[Page and screen pointing data]
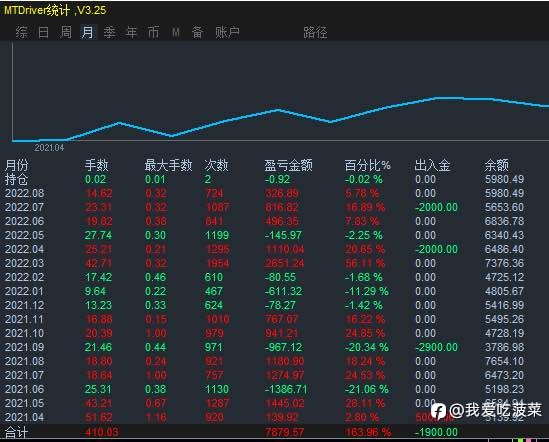The width and height of the screenshot is (549, 442).
Task: Click the 出入金 column header
Action: [x=432, y=165]
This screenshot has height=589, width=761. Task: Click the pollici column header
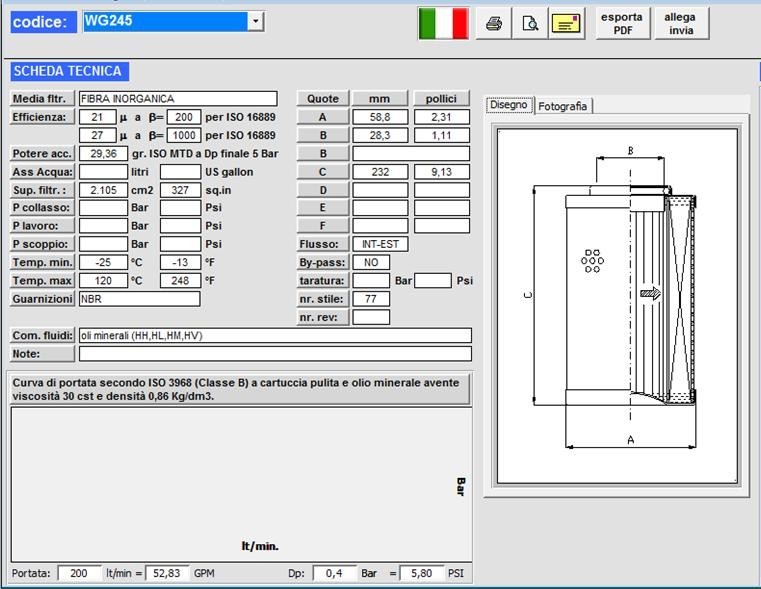tap(441, 99)
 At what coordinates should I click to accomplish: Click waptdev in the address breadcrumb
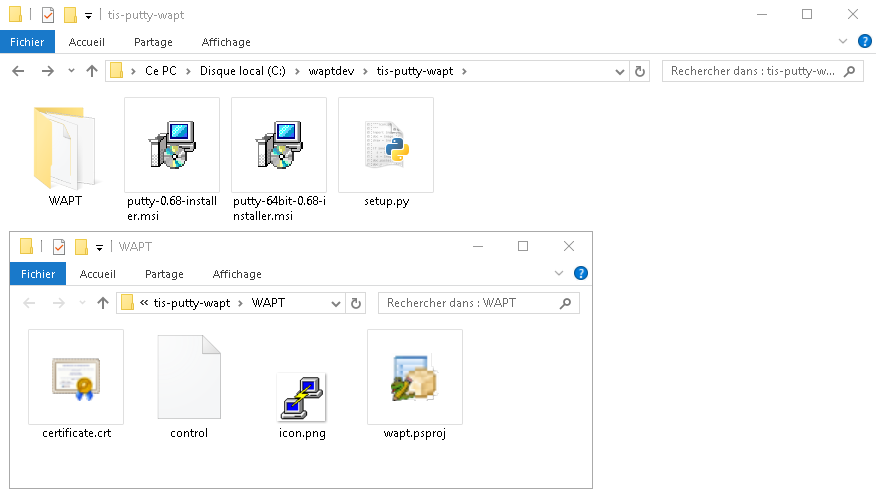click(x=332, y=71)
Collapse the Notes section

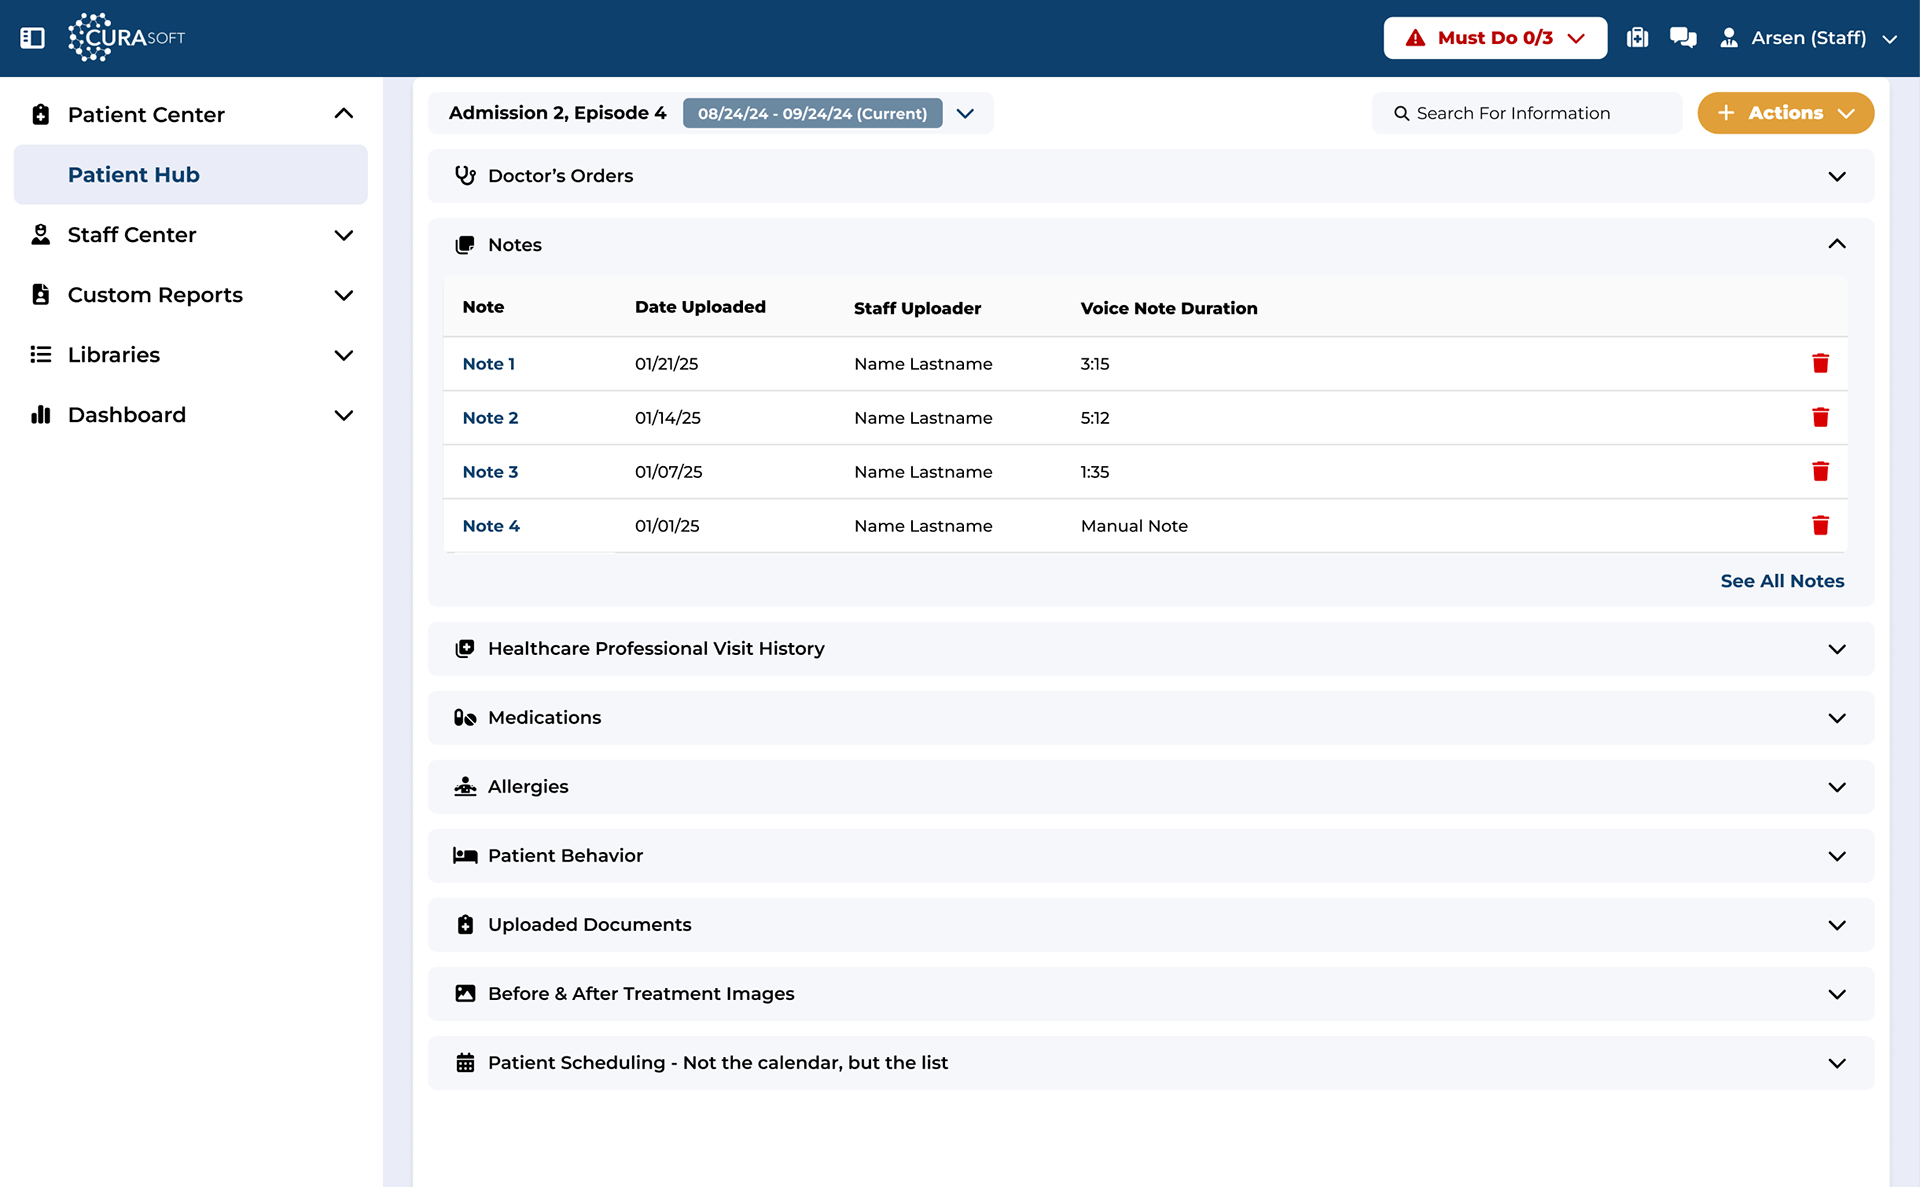(x=1836, y=245)
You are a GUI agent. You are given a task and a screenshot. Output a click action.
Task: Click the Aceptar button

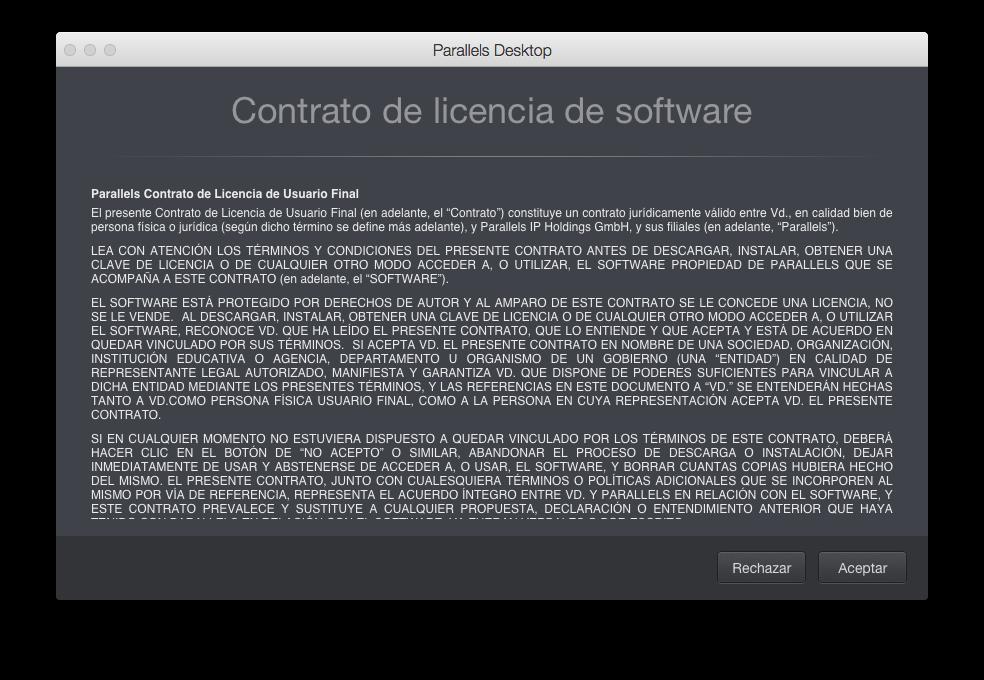click(862, 568)
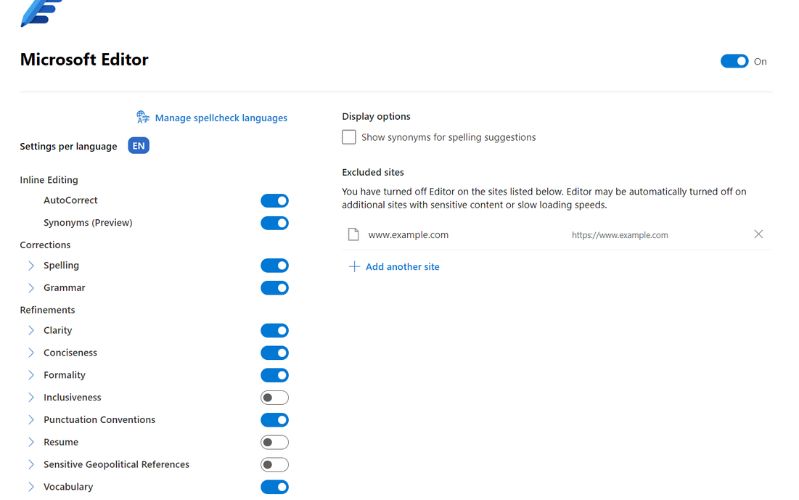Expand the Vocabulary refinement chevron

click(31, 487)

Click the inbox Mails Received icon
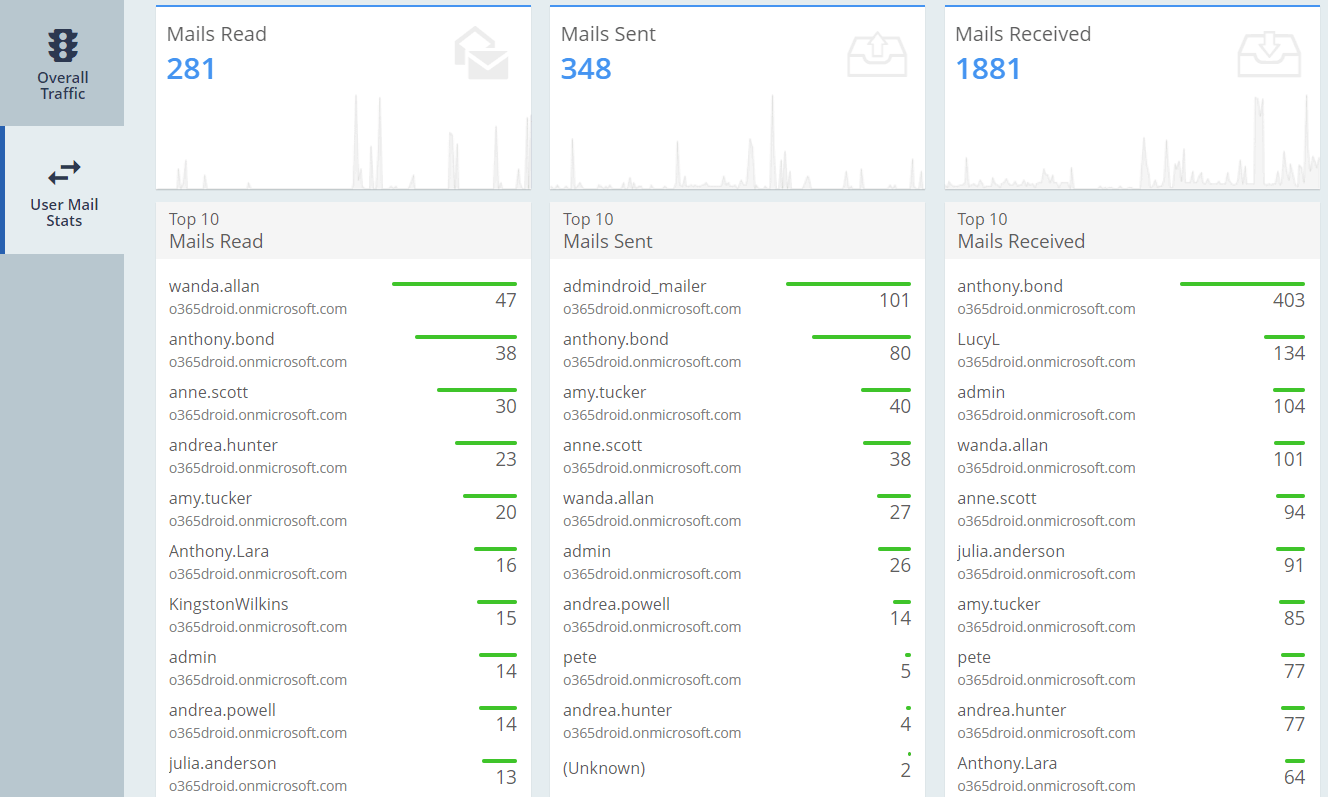point(1269,55)
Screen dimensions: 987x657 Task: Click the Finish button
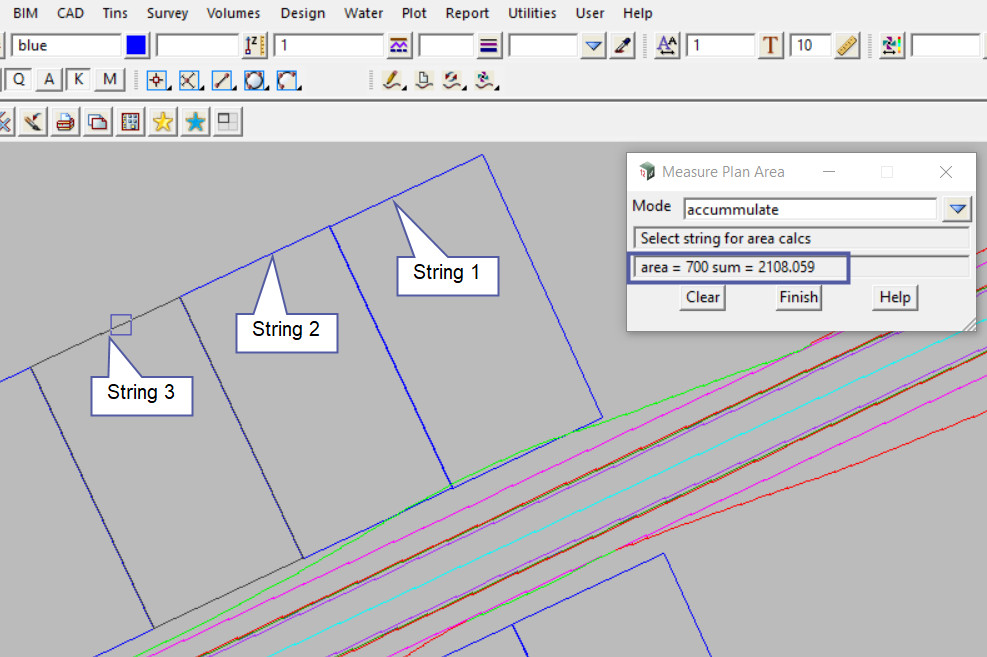click(x=798, y=297)
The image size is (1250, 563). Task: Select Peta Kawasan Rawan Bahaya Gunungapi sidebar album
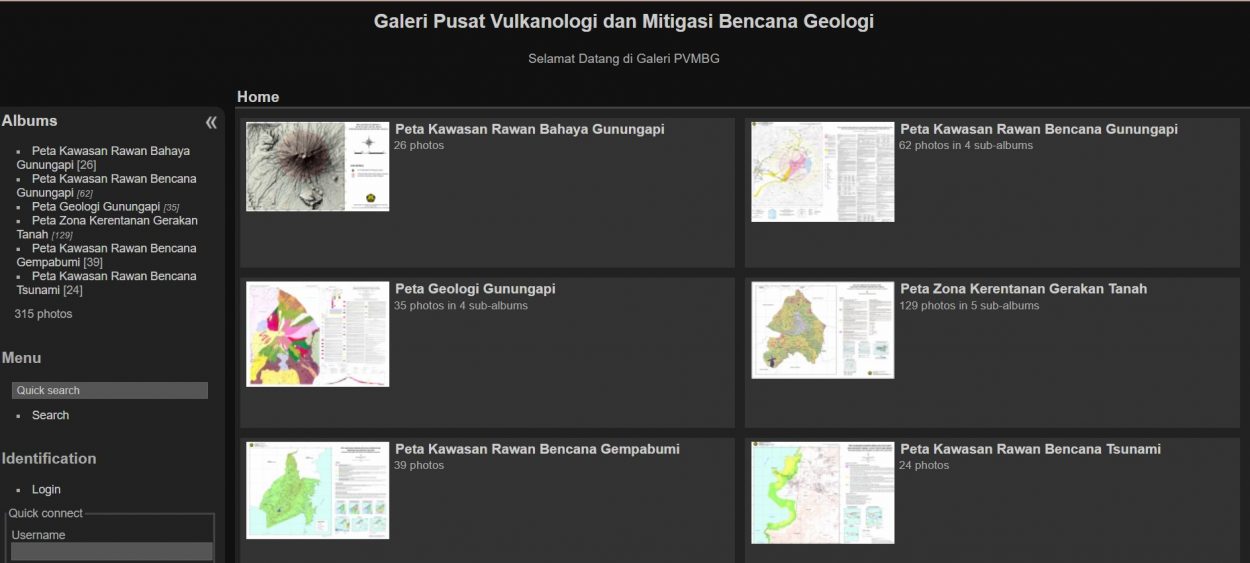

REQUIRED TASK:
Copy every line of the rows word for word, leaving out the pictures.

FINISHED TASK:
The width and height of the screenshot is (549, 442).
Task: Click the 出入金 column header
Action: [x=432, y=165]
This screenshot has height=589, width=761. Task: Click the pollici column header
tap(441, 99)
 At what coordinates should I click to accomplish: Click waptdev in the address breadcrumb
click(x=332, y=71)
Collapse the Notes section

(x=1836, y=245)
You are a GUI agent. You are given a task and a screenshot. Output a click action.
Task: Click the Aceptar button

click(862, 568)
Expand the Vocabulary refinement chevron

click(31, 487)

Click the inbox Mails Received icon
point(1269,55)
Screen dimensions: 987x657 Task: Click the Finish button
click(x=798, y=297)
The image size is (1250, 563). Task: Select Peta Kawasan Rawan Bahaya Gunungapi sidebar album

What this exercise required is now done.